There are 3 ways to get to the old port of Santorini – Cable Car, Donkey, or walking the 560 stairs.  It was 9am and already over 30 degrees so I opted for the cable car and got down to the waiting area in plenty of time. 

We boarded a big old wooden sail boat and headed first out to the hot springs. The location of the springs was beautiful, but not accessible by boat, so the tour group had to swim across some gorgeous turquoise waters to get to them.

Next we headed over to the Volcano site.  It was over 36 degrees and there was a big hike to the top of the volcano but we all made it eventually and the tour guide shared the volcanic history of the Greek islands, with this being the only above ground crater that is still active in the area.  The volcano had not had a major eruption for many years, but did still cause some earthquakes, including a 7.5 magnitude earthquake in 1956, the largest to ever be seen in Europe in the 20th century.

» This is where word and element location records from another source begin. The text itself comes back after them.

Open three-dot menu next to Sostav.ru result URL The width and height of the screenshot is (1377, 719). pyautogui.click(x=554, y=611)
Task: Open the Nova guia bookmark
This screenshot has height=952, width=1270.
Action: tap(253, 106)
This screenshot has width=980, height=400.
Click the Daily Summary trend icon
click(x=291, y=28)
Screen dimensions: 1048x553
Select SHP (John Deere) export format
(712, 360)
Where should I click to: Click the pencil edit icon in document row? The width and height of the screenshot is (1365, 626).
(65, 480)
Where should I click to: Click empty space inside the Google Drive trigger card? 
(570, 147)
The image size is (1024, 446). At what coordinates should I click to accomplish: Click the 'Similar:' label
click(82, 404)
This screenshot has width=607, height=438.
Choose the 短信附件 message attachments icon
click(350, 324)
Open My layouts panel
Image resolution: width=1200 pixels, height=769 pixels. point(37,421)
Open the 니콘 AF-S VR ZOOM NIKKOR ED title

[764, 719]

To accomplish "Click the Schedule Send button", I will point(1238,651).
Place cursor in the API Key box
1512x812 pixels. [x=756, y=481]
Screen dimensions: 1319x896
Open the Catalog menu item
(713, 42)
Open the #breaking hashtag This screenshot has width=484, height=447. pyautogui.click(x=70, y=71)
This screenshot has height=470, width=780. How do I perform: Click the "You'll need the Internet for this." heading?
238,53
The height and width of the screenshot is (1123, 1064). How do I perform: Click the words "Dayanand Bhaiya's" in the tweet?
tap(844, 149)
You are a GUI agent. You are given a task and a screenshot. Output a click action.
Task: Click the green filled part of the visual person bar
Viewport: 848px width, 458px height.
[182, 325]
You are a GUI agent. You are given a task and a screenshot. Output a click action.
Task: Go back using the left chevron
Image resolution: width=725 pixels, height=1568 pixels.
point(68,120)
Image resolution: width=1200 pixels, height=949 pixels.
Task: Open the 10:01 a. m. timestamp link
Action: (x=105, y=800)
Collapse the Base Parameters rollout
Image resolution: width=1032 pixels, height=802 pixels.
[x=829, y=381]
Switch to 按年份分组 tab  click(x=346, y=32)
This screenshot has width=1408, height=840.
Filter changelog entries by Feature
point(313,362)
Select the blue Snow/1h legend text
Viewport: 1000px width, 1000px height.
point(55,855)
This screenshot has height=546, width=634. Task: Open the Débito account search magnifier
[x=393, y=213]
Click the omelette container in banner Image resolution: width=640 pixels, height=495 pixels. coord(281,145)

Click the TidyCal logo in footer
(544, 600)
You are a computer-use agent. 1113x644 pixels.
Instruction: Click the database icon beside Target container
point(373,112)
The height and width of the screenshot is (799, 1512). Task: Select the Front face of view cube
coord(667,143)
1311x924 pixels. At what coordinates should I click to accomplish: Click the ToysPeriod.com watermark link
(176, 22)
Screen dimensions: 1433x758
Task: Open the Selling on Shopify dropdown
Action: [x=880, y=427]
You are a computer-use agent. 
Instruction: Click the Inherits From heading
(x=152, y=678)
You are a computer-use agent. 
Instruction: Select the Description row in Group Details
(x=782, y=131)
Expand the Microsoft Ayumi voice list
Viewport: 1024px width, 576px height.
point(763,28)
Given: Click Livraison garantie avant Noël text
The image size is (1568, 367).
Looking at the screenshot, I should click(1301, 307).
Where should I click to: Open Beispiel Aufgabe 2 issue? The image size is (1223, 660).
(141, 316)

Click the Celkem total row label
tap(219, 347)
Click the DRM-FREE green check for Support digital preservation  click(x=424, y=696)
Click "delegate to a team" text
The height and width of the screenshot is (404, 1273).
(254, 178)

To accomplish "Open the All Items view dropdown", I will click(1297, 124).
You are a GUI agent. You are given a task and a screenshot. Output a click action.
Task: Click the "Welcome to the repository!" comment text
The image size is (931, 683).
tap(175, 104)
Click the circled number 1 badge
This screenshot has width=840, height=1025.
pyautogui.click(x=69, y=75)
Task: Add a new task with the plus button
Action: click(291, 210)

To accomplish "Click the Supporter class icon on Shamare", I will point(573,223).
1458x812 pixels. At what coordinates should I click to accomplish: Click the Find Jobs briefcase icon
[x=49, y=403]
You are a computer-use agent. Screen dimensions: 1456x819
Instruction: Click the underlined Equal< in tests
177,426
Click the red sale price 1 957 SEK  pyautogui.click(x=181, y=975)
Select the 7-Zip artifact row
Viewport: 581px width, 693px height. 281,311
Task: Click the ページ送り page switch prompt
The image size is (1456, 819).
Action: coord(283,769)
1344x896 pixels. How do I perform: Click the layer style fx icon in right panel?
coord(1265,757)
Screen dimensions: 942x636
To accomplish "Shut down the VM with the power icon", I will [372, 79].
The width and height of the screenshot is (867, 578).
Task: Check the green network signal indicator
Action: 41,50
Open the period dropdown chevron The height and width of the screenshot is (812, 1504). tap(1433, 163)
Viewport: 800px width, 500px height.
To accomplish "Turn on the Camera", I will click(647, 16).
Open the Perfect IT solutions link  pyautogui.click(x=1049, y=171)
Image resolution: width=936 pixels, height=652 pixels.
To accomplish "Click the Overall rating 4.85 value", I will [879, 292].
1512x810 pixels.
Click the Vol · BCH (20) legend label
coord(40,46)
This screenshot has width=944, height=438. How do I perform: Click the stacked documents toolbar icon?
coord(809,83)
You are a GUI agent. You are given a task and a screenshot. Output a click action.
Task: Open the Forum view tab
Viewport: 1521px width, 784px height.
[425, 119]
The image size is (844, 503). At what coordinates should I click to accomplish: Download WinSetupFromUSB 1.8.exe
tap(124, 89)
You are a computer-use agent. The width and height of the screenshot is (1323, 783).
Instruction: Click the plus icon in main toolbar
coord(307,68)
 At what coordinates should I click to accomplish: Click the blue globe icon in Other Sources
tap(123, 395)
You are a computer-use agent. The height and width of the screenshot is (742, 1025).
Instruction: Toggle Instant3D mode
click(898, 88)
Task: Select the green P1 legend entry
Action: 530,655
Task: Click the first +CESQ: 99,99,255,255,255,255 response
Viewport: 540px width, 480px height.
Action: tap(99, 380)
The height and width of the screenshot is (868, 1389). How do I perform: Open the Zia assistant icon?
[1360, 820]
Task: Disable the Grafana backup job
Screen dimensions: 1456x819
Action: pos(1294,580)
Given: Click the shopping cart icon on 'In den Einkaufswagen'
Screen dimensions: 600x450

It was followed by a tsunami 25 meters high which destroyed a huge amount of the buildings on Santorini.  Oia was particularly badly damaged and had to be almost completely rebuilt – which explains why that particular area is so crisp and photogenic, the majority was rebuilt just 60 years ago.

The active crater at the Santorini Volcano

We sailed back to Theta and I enjoyed a very nice lunch of Greek salad, breads and a Greek Mojito in one of the restaurants on hill overlooking the old port before taking a taxi to the town of Megalochori where I would embark on the special treat that I had booked for myself – a sunset horse ride to see some of the more historical sites on the island.

I was quite nervous as we pulled into the ranch as I hadn’t ridden a horse since high school.  This was not a tethered trail ride, we each would have independent control of our own horse. We were given some brief safety instructions, fitted with a helmet and given a saddle bag – then we went out into the mounting yard to meet our horses.

My horse was serendipitously named Artemis (Opmantek sold software to NASA for their upcoming Artemis missions last year) which gave me a little confidence that we were meant to be paired and that all would be fine.

We set off on our trek along the Caldera trail at around 6.30pm and trotted through spectacular vineyards, past picture perfect little churches, beyond hidden ruins and out to the beach before looping back through the town, arriving back at the ranch at nightfall. It was absolutely magical. I could actually feel my inner child dancing with glee with every hoof fall of that trip.

I returned to the hotel with bowed knees and a very happy heart – exhausted and ready to sleep.